LA RUSSA A PROCESSO PER LA SUA FACCIA: CON LA MIMICA AVREBBE OFFESO GIANCARLO TULLIANI
QUERELATO DAL COGNATO DI FINI PERCHE’ LO HA DEFINITO “NON UNO STINCO DI SANTO” E PER “L’ESPRESSIONE FACCIALE E LA MIMICA”
Ignazio La Russa finisce in tribunale per la sua faccia. Può sembrare un titolo satirico di Lercio, ma invece è proprio quello che succede in Italia, anno 2018: e la prima udienza del processo che si terrà domani è l’ultimo tassello di una storia surreale iniziata nel 2010 da una querela del cognato di Gianfranco Fini, Giancarlo Tulliani.
Ma ricostruiamo con ordine tutti i passaggi di una bega legale, trasformatasi negli anni in una commedia dai contorni pirandelliani.
Siamo nel 2010, e nello studio della trasmissione di Michele Santoro su Rai Due, Anno Zero, l’allora ministro La Russa definisce il cognato di Gianfranco Fini, Giancarlo Tulliani: «Non proprio uno stinco di santo».
Un’affermazione persino soft se si conoscono i registri linguistici assai più coloriti a cui ha abituato negli anni Ignazio.
Di più: siamo nel pieno dello scandalo dell’appartamento di Montecarlo che segnò la fine della carriera politica di Fini, e sugli affari poco trasparenti di Tulliani c’erano aggiornamenti quotidiani sulla stampa e in Tv, abbondantemente cavalcati dagli esponenti di centrodestra rimasti fedeli a Silvio Berlusconi.

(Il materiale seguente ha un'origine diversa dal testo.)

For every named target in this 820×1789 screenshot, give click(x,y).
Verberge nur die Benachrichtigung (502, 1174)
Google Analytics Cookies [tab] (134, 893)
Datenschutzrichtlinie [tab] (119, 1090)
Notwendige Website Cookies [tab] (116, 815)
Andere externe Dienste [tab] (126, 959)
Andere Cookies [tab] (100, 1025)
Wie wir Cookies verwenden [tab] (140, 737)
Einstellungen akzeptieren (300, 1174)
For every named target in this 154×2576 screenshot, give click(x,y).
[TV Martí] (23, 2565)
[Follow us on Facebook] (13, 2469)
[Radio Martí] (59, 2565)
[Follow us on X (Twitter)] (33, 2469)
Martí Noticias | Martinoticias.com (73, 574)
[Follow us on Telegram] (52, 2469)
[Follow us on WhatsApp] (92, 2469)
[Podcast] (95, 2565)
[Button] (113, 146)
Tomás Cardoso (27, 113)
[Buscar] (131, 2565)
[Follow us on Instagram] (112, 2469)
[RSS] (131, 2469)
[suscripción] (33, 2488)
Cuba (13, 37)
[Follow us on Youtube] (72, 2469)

Ma quel «non è uno stinco di santo» non piace affatto a Tulliani, che decide immediatamente di querelare La Russa.
E nell’atto di querela si premura persino di spiegare perchè si è sentito offeso, fornendo una spiegazione a metà strada tra dizionario Treccani e manuale della giovane marmotta: «L’espressione non essere uno stinco di santo viene utilizzata nel linguaggio comune per indicare una persona non virtuosa, disonesta e dalla moralità eccepibile».
La querela per quella frase è talmente pretestuosa da far decidere già nel 2010 al pubblico ministero (che, scherzi del caso, di cognome fa Fini), di disporre l’archiviazione in quanto l’affermazione: «per il tenore espressivo e il contesto della discussione, non offendono l’onore e la reputazione dell’odierno querelante».
Fine della storia? Macchè, il meglio deve ancora arrivare.
Anni dopo, siamo nel 2015, il giudice per le indagini preliminari De Robbio ribalta la decisione del pm.
Con una motivazione che rischia di entrare nella storia del diritto.
Scrive il Gip: «L’esame delle dichiarazioni, l’espressione facciale e la mimica ben percepibili da chiunque abbia visto la trasmissione televisiva […] inducono a ritenere sussistenti elementi idonei ad affrontare il dibattimento per il delitto di diffamazione contestato».
Insomma, si va in giudizio perchè La Russa ha fatto una faccia che non ha convinto il Gip.
Nel frattempo lo «stinco di santo» Tulliani è stato appena rinviato a giudizio in un processo per riciclaggio internazionale, dopo essere stato arrestato a Dubai.
Chissà che faccia avrà fatto stavolta La Russa nello scoprirlo.